You would have either the src.rpm or the ./configure options you used 
off hand?

>>>> Madison Kelly <mkelly at alteeve.com> 11 января 2023 г. 07:06:55 написал:
>>>>
>>>>> On 2023-01-11 00:21, Madison Kelly wrote:
>>>>>>
>>>>>> On 2023-01-11 00:14, Madison Kelly wrote:
>>>>>>>
>>>>>>> Hi all,
>>>>>>>
>>>>>>> Edit: Last message was in HTML format, sorry about that.
>>>>>>>
>>>>>>>      I've got a hell of a weird problem, and I am absolutely stumped on
>>>>>>> what's going on.
>>>>>>>
>>>>>>>      The short of it is; if my RA is called from the command line, it's
>>>>>>> fine. If a resource exists, monitor, enable, disable, all that stuff
>>>>>>> works just fine. If I try to create a resource, it hangs on the
>>>>>>> validate stage. Specifically, it hangs when 'pcs' calls:
>>>>>>>
>>>>>>> crm_resource --validate --output-as xml --class ocf --agent server
>>>>>>> --provider alteeve --option name=<resource_name>
>>>>>>>
>>>>>>>      Specifically, it hangs when it tries to make a shell call (to
>>>>>>> virsh, specifically, but that doesn't matter). So to debug, I started
>>>>>>> stripping down my RA simpler and simpler until I was left with the
>>>>>>> very most basic of programs;
>>>>>>>
>>>>>>> https://pastebin.com/VtSpkwMr
>>>>>>>
>>>>>>>      That is literally the simplest program I could write that made the
>>>>>>> shell call. The 'open()' call is where it hangs.
>>>>>>>
>>>>>>> When I call directly;
>>>>>>>
>>>>>>> time /usr/lib/ocf/resource.d/alteeve/server --validate-all --server
>>>>>>> srv04-test; echo rc:$?
>>>>>>>
>>>>>>> ====
>>>>>>> real    0m0.061s
>>>>>>> user    0m0.037s
>>>>>>> sys    0m0.014s
>>>>>>> rc:0
>>>>>>> ====
>>>>>>>
>>>>>>> It's just fine. I can see in the log the output from the 'virsh' call
>>>>>>> as well.

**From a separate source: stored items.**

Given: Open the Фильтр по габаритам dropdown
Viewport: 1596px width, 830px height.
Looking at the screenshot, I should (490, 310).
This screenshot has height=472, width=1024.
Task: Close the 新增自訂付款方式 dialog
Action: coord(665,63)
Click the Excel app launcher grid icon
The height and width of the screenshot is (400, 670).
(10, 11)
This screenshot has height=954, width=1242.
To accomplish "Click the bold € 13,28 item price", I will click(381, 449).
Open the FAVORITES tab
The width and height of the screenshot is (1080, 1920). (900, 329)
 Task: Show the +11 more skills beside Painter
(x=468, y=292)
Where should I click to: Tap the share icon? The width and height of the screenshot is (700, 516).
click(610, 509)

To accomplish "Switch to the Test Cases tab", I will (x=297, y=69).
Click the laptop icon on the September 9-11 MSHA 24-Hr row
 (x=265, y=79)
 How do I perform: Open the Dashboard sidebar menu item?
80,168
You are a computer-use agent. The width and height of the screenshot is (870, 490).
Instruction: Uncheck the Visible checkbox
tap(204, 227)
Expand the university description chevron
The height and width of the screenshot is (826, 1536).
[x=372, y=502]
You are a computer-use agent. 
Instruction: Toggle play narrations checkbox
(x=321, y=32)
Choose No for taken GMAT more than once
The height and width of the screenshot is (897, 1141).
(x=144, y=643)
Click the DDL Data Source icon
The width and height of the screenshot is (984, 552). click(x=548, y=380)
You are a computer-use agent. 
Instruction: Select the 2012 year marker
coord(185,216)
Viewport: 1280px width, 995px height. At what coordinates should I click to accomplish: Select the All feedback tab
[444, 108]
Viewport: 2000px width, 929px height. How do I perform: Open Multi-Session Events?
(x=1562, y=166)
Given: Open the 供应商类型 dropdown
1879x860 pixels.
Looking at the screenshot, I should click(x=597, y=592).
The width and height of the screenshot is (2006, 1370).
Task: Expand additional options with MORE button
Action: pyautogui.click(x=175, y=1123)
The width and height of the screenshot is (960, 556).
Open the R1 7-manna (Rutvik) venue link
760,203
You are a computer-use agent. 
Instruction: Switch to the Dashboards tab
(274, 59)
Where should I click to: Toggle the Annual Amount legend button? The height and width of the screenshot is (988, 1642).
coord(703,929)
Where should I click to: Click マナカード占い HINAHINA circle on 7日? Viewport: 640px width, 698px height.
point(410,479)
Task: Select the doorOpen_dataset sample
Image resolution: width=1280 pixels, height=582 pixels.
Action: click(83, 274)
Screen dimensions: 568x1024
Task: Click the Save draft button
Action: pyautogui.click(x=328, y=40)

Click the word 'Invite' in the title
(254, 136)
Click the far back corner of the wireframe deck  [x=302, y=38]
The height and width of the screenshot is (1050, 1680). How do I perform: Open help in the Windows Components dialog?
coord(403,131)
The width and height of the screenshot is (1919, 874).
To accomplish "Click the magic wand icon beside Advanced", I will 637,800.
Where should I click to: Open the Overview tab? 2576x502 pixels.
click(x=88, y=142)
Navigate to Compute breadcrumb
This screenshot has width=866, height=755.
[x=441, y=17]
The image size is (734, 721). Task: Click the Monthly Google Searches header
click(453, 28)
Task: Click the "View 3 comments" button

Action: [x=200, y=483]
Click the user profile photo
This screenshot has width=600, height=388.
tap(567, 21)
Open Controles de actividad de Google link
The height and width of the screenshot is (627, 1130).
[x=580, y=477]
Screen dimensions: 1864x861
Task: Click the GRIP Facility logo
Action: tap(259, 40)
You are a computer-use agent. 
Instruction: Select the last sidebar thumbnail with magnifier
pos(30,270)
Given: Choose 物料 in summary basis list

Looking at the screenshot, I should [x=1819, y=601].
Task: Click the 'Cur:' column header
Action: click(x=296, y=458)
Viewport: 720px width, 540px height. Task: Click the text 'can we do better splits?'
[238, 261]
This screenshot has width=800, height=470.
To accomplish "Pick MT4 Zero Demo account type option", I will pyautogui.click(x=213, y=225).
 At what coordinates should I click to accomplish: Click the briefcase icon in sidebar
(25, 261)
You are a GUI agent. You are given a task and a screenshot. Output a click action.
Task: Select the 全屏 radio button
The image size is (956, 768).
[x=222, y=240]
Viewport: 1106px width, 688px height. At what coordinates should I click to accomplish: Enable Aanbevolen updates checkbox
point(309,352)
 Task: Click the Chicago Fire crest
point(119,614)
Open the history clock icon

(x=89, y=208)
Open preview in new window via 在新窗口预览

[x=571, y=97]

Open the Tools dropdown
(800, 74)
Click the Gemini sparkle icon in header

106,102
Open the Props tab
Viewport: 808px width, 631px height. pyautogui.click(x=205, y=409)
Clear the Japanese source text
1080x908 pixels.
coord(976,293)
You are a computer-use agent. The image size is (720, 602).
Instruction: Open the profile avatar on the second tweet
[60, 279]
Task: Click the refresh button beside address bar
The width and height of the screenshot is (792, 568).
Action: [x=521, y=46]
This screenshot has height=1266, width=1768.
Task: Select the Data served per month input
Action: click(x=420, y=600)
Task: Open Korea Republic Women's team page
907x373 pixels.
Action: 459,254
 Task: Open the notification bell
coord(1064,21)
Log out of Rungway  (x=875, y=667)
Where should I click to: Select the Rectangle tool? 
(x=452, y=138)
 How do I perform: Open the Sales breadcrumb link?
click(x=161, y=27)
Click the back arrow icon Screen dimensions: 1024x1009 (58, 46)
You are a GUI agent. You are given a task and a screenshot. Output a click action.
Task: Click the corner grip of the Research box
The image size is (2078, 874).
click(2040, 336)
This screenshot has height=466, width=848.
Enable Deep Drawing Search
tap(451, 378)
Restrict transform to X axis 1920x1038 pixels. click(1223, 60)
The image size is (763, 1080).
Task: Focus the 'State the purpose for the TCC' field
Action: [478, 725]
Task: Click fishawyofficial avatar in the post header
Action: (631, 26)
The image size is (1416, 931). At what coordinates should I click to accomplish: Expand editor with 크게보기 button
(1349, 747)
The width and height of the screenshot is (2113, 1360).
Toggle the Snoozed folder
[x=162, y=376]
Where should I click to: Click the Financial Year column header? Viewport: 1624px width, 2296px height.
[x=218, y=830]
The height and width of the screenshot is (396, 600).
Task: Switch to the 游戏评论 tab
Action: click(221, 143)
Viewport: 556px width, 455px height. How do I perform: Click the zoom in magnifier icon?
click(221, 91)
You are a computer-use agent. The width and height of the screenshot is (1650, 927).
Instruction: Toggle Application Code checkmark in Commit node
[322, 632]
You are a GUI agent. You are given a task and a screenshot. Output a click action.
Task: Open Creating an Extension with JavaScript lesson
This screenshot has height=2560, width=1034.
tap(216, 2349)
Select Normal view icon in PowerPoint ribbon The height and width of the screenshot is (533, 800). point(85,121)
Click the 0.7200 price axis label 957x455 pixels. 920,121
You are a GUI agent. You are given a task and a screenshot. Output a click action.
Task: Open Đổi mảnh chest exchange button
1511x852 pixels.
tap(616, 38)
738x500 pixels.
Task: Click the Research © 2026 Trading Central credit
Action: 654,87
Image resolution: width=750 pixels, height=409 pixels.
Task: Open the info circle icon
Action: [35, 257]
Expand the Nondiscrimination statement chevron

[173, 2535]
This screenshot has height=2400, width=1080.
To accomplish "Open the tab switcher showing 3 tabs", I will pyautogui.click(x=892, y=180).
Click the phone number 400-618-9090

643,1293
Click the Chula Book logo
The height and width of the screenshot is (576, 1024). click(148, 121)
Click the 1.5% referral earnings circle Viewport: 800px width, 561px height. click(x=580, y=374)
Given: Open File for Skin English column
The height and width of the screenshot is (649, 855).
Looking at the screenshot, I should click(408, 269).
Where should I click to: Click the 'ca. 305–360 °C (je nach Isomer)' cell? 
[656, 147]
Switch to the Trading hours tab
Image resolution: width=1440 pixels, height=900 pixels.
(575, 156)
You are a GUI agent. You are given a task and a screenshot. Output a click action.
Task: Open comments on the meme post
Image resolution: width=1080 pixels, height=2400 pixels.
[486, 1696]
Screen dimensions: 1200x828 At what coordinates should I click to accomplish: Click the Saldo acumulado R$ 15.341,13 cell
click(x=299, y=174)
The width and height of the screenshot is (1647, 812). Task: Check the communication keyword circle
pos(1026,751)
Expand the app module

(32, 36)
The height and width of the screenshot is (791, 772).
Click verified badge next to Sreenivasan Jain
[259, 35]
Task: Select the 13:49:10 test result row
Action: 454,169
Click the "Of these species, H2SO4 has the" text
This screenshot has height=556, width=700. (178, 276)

However, when I call from crm_resource;
>>>>>>>
>>>>>>> time crm_resource --validate --output-as xml --class ocf --agent
>>>>>>> server --provider alteeve --option name=srv04-test; echo rc:$?
>>>>>>>
>>>>>>> ====
>>>>>>> <pacemaker-result api-version="2.25" request="crm_resource --validate
>>>>>>> --output-as xml --class ocf --agent server --provider alteeve --option
>>>>>>> name=srv04-test">
>>>>>>>      <resource-agent-action action="validate" class="ocf" type="server"
>>>>>>> provider="alteeve">
>>>>>>>        <overrides/>
>>>>>>>        <agent-status code="1" message="error" execution_code="2"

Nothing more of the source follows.